I always get annoyed when I see people flippantly say, usually in response to being asked to put content warnings on their posts, that “this is the Internet”. To these people, asking for such content to be tagged in a way that lets those it might hurt avoid it is an admission of weakness. The Internet contains anything and everything under the sun, and a lot of that stuff is crass, gross, offensive, explicit, or otherwise harmful. So, by their logic, you should always be prepared for the potential to see such things, or else log off altogether if you can’t handle the thought of it.

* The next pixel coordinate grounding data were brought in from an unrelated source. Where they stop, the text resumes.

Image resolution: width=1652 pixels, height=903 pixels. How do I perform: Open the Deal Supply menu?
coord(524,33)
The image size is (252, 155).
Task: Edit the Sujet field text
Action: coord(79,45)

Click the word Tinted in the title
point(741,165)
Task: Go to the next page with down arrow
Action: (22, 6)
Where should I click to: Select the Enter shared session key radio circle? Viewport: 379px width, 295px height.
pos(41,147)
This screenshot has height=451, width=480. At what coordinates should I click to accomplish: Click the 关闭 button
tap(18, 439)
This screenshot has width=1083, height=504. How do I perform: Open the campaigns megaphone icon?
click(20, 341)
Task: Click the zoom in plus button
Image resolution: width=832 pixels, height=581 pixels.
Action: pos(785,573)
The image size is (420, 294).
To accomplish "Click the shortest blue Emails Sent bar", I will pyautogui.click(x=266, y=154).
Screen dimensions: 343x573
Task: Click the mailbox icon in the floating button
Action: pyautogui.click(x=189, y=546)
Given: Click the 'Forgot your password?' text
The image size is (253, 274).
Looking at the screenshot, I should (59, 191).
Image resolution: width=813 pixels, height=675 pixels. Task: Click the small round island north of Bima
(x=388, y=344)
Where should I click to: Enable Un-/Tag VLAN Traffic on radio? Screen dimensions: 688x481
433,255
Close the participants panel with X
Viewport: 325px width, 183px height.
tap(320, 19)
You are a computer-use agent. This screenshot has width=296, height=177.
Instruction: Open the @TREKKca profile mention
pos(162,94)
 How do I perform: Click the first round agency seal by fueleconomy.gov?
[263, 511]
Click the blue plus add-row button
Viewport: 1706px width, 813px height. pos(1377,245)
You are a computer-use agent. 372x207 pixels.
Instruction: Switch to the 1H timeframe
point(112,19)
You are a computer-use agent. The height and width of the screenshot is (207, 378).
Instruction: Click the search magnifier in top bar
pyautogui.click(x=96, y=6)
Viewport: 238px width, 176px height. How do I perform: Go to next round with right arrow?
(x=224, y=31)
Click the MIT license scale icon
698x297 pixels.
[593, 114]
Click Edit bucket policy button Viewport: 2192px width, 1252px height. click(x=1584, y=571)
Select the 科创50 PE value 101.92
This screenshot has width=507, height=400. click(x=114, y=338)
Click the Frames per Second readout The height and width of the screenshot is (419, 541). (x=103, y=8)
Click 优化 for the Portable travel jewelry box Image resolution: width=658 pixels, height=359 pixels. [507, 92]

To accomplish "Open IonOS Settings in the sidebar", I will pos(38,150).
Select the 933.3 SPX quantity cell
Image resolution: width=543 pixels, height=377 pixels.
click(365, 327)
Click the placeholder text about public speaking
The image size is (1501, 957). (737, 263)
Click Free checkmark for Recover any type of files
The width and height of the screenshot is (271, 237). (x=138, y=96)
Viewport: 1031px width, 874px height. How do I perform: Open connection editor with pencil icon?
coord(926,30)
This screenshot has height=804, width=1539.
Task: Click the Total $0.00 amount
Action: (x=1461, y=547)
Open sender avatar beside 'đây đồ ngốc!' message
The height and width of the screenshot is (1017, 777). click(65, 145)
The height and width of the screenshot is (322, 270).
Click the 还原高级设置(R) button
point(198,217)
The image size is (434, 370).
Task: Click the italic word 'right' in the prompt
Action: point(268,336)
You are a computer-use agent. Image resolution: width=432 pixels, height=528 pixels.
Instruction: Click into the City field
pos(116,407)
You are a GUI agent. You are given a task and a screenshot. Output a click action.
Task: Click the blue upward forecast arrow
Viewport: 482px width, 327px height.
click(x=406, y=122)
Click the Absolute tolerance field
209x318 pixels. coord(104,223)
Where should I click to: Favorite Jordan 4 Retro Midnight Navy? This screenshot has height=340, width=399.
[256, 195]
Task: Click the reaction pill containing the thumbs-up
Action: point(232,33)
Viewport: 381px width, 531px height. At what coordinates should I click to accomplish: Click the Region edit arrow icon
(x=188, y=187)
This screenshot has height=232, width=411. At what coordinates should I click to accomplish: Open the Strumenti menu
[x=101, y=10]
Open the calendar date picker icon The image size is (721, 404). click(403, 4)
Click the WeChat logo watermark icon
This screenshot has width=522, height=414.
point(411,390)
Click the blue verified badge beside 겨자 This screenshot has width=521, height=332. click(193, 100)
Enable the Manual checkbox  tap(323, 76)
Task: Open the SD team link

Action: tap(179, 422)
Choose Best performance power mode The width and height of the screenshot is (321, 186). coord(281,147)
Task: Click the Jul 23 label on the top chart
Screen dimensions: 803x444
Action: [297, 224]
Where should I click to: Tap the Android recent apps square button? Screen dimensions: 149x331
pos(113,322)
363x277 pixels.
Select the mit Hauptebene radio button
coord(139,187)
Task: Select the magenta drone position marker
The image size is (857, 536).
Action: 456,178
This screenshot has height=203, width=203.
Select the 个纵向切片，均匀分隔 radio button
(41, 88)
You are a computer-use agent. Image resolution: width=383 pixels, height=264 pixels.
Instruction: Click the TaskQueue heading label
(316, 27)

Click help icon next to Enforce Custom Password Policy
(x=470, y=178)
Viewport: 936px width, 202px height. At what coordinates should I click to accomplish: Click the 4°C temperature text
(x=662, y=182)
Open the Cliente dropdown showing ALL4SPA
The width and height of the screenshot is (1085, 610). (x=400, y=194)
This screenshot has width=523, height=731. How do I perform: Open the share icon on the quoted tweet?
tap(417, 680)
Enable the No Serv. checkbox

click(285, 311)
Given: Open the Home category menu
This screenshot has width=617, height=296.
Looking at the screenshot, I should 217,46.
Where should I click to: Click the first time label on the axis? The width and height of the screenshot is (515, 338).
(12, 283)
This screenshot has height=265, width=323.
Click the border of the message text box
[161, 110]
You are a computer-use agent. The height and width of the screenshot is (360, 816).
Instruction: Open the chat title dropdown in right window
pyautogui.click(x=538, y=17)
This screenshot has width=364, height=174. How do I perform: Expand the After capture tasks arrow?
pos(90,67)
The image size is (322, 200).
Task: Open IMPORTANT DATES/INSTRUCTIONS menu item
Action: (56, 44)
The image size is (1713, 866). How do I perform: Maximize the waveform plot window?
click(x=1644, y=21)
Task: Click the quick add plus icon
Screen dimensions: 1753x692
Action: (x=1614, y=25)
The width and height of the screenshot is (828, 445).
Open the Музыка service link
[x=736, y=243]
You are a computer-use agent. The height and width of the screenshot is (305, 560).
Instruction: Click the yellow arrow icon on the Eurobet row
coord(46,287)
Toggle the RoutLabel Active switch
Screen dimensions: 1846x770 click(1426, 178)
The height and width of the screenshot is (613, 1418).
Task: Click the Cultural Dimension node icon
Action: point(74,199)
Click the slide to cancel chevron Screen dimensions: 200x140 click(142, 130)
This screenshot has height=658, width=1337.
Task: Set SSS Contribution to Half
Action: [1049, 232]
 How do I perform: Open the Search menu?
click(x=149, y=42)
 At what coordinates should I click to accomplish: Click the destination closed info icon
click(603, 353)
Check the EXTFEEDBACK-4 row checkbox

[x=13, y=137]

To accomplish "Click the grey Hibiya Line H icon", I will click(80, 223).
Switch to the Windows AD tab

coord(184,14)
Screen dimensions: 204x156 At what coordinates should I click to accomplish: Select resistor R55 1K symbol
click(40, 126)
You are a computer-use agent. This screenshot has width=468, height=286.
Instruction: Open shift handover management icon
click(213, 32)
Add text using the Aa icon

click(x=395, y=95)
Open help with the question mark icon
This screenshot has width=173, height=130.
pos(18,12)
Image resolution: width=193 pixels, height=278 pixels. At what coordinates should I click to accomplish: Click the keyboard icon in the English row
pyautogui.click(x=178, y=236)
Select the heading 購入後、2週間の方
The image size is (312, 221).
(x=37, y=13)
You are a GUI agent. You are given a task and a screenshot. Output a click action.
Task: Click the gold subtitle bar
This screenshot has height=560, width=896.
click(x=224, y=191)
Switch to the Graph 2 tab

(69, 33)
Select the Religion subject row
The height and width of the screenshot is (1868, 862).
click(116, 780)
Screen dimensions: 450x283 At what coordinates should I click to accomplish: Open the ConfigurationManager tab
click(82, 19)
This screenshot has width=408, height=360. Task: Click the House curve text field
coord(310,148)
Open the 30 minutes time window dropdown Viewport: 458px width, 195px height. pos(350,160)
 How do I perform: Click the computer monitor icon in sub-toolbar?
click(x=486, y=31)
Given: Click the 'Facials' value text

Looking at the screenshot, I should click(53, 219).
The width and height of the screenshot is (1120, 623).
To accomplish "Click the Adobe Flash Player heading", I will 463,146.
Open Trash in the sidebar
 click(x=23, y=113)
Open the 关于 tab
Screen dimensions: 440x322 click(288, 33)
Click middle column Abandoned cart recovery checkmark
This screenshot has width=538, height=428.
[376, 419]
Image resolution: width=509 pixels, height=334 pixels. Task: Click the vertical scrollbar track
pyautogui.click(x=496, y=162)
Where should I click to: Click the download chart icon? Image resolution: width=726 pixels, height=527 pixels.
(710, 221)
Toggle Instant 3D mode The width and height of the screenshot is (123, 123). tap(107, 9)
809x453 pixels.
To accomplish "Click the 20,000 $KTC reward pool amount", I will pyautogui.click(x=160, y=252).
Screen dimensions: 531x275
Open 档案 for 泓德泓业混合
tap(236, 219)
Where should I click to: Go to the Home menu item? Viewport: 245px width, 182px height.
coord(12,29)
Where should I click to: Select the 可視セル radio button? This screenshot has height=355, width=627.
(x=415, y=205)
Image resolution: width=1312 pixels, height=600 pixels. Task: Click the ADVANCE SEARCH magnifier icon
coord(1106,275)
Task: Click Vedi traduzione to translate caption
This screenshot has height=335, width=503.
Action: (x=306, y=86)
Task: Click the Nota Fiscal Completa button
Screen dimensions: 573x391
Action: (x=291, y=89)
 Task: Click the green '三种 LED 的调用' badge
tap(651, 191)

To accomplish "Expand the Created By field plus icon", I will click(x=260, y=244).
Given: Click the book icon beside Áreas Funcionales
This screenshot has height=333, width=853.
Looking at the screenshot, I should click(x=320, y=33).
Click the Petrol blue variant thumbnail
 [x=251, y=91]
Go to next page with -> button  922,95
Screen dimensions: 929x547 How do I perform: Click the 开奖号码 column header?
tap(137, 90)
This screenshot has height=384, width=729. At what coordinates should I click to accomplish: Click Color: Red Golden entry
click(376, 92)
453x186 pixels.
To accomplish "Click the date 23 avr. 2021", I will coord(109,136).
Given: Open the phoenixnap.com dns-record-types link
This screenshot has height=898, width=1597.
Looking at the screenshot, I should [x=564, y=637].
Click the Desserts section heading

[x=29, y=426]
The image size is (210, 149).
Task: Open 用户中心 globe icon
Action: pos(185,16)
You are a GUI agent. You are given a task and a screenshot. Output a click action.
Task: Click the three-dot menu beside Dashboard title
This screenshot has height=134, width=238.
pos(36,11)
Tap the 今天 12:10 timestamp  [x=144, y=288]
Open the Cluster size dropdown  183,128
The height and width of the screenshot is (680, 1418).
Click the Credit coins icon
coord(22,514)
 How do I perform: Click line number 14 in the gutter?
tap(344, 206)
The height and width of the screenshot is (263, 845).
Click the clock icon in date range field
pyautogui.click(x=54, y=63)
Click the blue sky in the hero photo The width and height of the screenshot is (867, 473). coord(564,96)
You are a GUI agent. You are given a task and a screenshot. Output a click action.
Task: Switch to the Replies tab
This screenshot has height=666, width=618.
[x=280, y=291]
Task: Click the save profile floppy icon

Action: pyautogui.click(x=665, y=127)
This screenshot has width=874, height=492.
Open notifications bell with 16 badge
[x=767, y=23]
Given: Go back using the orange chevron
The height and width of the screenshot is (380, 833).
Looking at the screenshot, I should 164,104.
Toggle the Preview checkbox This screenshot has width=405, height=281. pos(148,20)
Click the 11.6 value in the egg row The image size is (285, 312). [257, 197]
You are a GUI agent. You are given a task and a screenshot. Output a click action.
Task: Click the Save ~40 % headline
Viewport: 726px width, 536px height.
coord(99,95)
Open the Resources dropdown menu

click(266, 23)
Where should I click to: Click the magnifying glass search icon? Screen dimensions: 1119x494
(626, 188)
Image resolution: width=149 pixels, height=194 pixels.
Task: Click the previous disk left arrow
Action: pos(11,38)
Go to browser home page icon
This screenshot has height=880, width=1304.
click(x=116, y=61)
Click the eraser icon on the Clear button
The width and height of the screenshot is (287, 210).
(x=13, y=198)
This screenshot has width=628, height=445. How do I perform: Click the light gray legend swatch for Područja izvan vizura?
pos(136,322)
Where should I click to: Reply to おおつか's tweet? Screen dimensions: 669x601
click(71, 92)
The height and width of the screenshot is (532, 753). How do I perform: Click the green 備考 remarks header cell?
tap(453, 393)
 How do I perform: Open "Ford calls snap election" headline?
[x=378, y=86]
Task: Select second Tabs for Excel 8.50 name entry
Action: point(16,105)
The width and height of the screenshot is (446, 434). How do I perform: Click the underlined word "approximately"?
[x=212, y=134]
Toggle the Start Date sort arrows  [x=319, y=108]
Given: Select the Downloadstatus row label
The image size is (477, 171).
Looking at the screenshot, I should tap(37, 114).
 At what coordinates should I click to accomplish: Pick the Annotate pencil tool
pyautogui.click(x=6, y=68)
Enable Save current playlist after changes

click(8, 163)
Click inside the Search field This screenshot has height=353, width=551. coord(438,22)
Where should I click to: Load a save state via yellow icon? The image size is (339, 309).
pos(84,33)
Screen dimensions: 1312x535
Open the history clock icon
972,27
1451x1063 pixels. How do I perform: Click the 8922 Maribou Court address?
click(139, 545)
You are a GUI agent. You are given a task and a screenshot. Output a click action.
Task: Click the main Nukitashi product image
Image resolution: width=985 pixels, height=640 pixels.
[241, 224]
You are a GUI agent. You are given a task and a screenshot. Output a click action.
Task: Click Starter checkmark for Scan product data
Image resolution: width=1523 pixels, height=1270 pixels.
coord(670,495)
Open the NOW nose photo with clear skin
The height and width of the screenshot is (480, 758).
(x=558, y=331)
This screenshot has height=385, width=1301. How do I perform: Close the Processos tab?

My argument is this: the Internet is not an unholy manifestation of the worst of humanity, an entity unto itself that formed out of nothing and is impossible for us mere mortals to grapple with. The Internet was built and is continuously shaped by human beings. It doesn’t have to be the way it is now. If we all cooperated on marking potentially triggering content as such and keeping it out of spaces where it can cause damage, then people wouldn’t have to be fearful of their boundaries being breached while making use of our species’ greatest achievement.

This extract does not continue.